Third edition of this treatise on Baker's microscopes, the original edition of which appeared in 1743 and was followed the same year by a second edition, illustrated with 15 plates and a table of the magnifying powers of convex glasses employed in single microscopes... Exlibris Comte Roussy de Sales.
Henry Baker (1698-1774) was a biologist and member of the Society of Antiquaries.
Under the tutoring of bookseller, Baker developed a system for teaching people with hearing limitations. This trick brought him a good amount of income and the opportunity to meet Daniel Defoe. In 1740 Baker was elected a member of the Society of Antiquaries of London and of the Royal Society. In 1744 he received the Copley Medal for his microscopic observations of the crystallization of salt particles. He also studied several species of aquatic animals as well as fossils. He was one of the founders of the Royal Society of Arts in 1754 and became its secretary. He was a member of the Society of Antiquaries.

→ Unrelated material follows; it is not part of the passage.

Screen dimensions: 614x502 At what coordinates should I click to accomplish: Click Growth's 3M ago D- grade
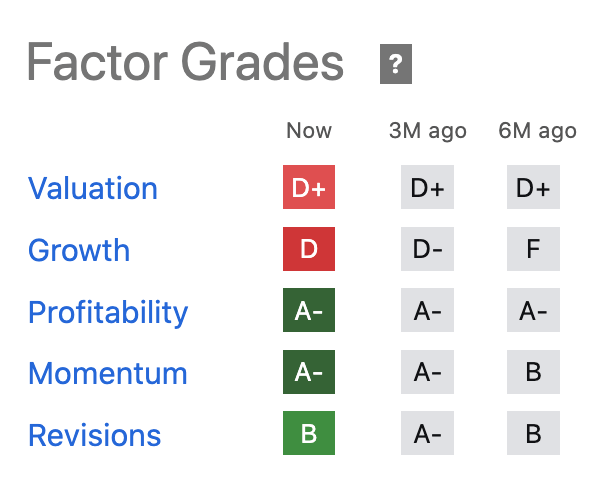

He published, among others, The Microscope made Easy 1743, Employment for the Microscope 1753 (he published the Microscope put within the reach of everyone, translated into French by Father Esprit Pezenas (1692-1776) in 1754) and several volumes of poetry including The Universe, a Poem intended to restrain the Pride of Man 1727. His name is also attached to the Bakerian readings of the Royal Society which he founded with a donation of £100. He died in London in 1774.